Public Monies on Marriot Hotel Be Halted Until Approval by the National Assembly

Hits: 3414 | Published Date: 17 Dec, 2012
| Speech delivered at: 32nd Sitting- Tenth Parliament
| Speech Delivered by : Hon. Odinga Lumumba, MP

Mr. Lumumba: Mr. Speaker, I stand here today in opposition to this motion. I think what we have here today is a difference in approach to development. Before I get there, I have a lot of respect for Mr. Harmon, but I want to say that I am glad that Mr. Harmon did not represent Guyana during the battle for independence. Mr. Harmon stood there this evening and he said basically, I remember when Burnham and Jagan sat with the British, when the British asked Jagan and Burnham, “Are you capable of running Guyana? Mr. Harmon would have said, no! He would have said no. I have never seen such ideological representation of neo-colonialism like tonight.
Mr. Harmon is saying to us that we should not have a Marriott, we should have a little one, we must not think far and we must not think big. Mr. Harmon is saying if I am going to school I must not wear white sneakers, I must wear a brown one – that is what he is saying. I do not understand.
Mr. Speaker, NICIL has submitted historically, all of its annual documents to this National Assembly. We have submitted reports and reports on all of our projects. This Government does not have any phantom deals. The only phantom deal I know of and the Minister of Finance referred to the ten years of phantom, ten years of the people’s money being misspent, ten years of someone walking in a bank or a vault with a crocus bag and fetching out the taxpayers’ money with no report. [Interruption]      [Mr. Ali: Who was the Minister?]        The man that got away – Steve McQueen...

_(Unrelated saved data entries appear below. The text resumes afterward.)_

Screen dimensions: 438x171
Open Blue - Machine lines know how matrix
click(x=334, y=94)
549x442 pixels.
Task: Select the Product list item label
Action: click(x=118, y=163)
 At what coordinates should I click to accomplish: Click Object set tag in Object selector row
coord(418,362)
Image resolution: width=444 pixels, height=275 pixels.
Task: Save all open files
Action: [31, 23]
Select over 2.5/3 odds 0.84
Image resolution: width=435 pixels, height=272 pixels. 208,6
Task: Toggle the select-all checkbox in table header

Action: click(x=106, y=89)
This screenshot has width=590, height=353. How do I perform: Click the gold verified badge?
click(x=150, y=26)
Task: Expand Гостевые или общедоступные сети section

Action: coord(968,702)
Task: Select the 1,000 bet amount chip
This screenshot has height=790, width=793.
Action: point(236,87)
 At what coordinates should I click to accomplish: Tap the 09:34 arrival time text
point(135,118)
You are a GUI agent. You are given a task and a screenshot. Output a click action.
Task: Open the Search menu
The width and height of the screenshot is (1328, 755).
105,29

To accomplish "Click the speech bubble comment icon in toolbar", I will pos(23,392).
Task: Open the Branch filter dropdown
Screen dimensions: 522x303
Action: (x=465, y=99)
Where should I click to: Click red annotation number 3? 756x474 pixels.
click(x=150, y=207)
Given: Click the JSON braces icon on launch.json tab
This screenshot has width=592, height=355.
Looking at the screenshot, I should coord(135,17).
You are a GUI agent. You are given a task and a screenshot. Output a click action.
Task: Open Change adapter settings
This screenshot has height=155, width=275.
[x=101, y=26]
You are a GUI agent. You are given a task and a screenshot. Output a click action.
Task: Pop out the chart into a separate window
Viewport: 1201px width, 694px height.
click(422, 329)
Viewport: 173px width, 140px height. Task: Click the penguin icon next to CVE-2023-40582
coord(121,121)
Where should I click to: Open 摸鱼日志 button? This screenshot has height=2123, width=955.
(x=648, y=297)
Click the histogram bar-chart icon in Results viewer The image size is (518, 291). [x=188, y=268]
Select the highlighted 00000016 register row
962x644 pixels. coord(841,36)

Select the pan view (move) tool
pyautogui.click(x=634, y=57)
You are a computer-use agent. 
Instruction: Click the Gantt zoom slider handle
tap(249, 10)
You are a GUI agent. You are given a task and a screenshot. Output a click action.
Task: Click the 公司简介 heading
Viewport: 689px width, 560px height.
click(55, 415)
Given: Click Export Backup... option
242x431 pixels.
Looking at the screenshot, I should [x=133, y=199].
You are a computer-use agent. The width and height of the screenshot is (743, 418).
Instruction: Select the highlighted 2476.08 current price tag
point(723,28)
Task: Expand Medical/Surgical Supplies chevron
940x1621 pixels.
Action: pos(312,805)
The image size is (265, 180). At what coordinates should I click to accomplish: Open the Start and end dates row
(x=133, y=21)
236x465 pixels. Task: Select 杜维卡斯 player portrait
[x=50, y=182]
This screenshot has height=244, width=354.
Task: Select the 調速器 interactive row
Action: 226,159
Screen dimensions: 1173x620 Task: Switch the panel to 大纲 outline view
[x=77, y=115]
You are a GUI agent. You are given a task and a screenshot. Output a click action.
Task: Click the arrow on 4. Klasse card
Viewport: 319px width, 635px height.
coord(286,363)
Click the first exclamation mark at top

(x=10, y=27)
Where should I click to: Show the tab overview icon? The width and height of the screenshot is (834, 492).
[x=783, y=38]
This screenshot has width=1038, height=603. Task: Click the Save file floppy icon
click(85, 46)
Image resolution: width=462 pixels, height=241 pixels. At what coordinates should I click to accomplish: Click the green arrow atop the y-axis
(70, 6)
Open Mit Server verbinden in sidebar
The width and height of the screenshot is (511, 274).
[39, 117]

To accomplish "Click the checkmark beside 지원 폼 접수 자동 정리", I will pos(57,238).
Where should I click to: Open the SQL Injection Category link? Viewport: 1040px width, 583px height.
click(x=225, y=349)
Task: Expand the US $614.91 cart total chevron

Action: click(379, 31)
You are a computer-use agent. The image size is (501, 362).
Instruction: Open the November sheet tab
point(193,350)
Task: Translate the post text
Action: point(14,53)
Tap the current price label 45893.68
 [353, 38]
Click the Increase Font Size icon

Mr. Speaker: Hon. Members, it is 9.15 p.m., there are four other Members to speak and we need to leave here early.
Mr. Lumumba: Mr. Speaker, when we talk about abuse of the public trust, the PNC/APNU cannot talk about public trust. The sale of Guyana Telephone and Telegraph (GT&T) - no open bid, US$15 million; $1 billion left back, half billions in property. The Managing Director of one of the entities was to be the General Manager of GT&T after and poor Mr. Harte had to tell him: “Do not be stupid!”
If you are dealing with development, there are things that you have to put in place, a modern airport, a five star hotel etc. When Brasilia started in Brazil, it was jungle, they started from nowhere. When I first went to China, the only modern hotel they had in Shanghai was the Marriott.     [Lt. Col. (Ret’d) Harmon: What year was that?]       You would not know, you were a soldier, you went in the bush.
The Opposition have been elected to protect all the electorates, including theirs. They have a right to ask questions and we must give them answers. But the Opposition or those elements in the Opposition, does not have the right to use this Assembly as a lobbying forum. I believe that in the heart and soul of Mr. Ramjattan, he needs to tell us, he needs to come clean, he needs to say...      [Mr. B. Williams: Speak to the motion.]        That is to the motion. I am saying that the motion is improper because it is a lobbyist effort. Mr. Ramjattan must say, “Am I the personal lawyer of Mr. Badal? How much money did he give us for the campaign and what was the nature of the discussion before the cheque was presented to the AFC? He must do that. I am saying to Mr. Ramjattan, let him take a ... like Minister of Home Affairs, Minister Rohee...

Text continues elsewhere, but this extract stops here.